I had to laugh as I remember when I bought my first one in late 1988. I was teased all the time about my expensive little light and batteries and I let them laugh all they wanted. The laughing and smart *** comments usually went away after someone experienced a dayshift building search with me (usually after chasing someone inside) and I was the only guy with a flashlight - or when working nights and the Streamlight went dead (again) and my trusty 6p came into play.
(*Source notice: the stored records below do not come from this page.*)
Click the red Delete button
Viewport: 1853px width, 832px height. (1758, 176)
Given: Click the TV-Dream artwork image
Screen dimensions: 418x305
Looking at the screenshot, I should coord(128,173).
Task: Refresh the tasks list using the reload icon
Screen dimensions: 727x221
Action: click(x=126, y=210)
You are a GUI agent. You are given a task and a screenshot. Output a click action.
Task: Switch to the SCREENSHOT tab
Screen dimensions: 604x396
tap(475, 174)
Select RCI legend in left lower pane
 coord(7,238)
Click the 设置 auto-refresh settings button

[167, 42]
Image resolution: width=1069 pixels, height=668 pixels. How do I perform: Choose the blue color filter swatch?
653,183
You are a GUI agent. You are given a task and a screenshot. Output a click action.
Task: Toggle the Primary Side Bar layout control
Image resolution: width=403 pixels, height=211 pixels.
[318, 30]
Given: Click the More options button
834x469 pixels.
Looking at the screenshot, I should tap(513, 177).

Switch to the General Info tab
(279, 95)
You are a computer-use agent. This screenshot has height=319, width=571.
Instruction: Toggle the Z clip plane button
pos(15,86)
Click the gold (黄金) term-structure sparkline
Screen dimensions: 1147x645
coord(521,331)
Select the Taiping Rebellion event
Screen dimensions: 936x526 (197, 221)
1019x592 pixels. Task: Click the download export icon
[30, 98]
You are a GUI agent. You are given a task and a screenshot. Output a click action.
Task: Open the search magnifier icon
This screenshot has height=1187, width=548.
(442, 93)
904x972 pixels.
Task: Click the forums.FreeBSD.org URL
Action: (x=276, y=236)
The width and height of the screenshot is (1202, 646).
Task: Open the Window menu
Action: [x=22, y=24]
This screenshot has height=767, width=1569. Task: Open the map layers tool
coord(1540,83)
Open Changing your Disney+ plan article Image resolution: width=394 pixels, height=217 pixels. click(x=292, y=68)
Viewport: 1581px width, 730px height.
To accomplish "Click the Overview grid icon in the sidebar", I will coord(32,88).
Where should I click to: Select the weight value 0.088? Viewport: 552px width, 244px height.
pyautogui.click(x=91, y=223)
Once, while working a narcotics detail, my partner and I gave chase to a suspect and my light helped us to identify the Colt .45 he was reaching for......needless to say, the good guys won again......and I have never been without a Surefire light!!!


----------



## T45 (Oct 4, 2010)

THANK GOD! I thought I was the only guy around that had a "Laser Products" Surefire 6P! Bought mine sometime back in the early 90's at a gun show. Got the same reaction you guys did..."You paid WHAT?!?!?"...." How much for a Toy Flashlight???" In those days, it was Mag lite and nothing else. Well, I still have that old 6P, it still looks good and still burns bright. It has been kept on my night stand most of the time over the years with an occasional trip here and there. I just recently upgraded the bulb from an incandescent to an LED. Went from 60 lumen for 1 hour to 80 Lumen for 10+ hours. Can't believe some guys on here complain that's a LOW Lumens output, they've obviously been spoiled by the better Light Technology of recent years. But Like everyone here says, it outshined every maglite made and lasted through nearly 2 decades. I still find the simple form factor exquisite and the quality is undeniable.


----------



## jamesmtl514 (Oct 6, 2010)

that 15 year old surefire is now 21 years old.
I'm sure it's still going strong.


----------



## Fuchshp (Sep 23, 2014)

Good evening

The incandescent bulb of the 6P shines a very nice warm light. But the battery runtime is too short. 
Which LED drop in for the old laser products 6P emits a similar light as the incandescent bulb? With single mode around 60 to 100 lumens? And long battery life?


----------



## scout24 (Sep 24, 2014)

See "Malkoff Devices" M61WL. Or the M61L 219B available from Illumination Supply (Illumn) And a belated Welcome, by the way!


----------



## Fuchshp (Sep 26, 2014)

Good evening, Scout24

Thank you, that's exactly what I was looking for. I bought a Malkoff M61WL from Ilumination Supply this afternoon. 

Kind regards,
HP


----------



## scout24 (Sep 26, 2014)

Wonderful, I hope you enjoy it. Malkoff dropins have a very well deserved reputation as the best...


----------



## Fuchshp (Oct 12, 2014)

Good Morning

I received the M61WL meanwhile. It realy resembles incandescent light closely. I'm very happy with it!


----------



## rrivas70 (Oct 12, 2014)

Is OP still on here?

Although 14 years ago, I still did not see a picture posted 

Here my request!


----------



## Norm (Oct 12, 2014)

rrivas70 said:


> Is OP still on here?
> 
> Although 14 years ago, I still did not see a picture posted
> 
> Here my request!



From Hek's profile :

Last Activity 02-19-2008 02:06 PM


----------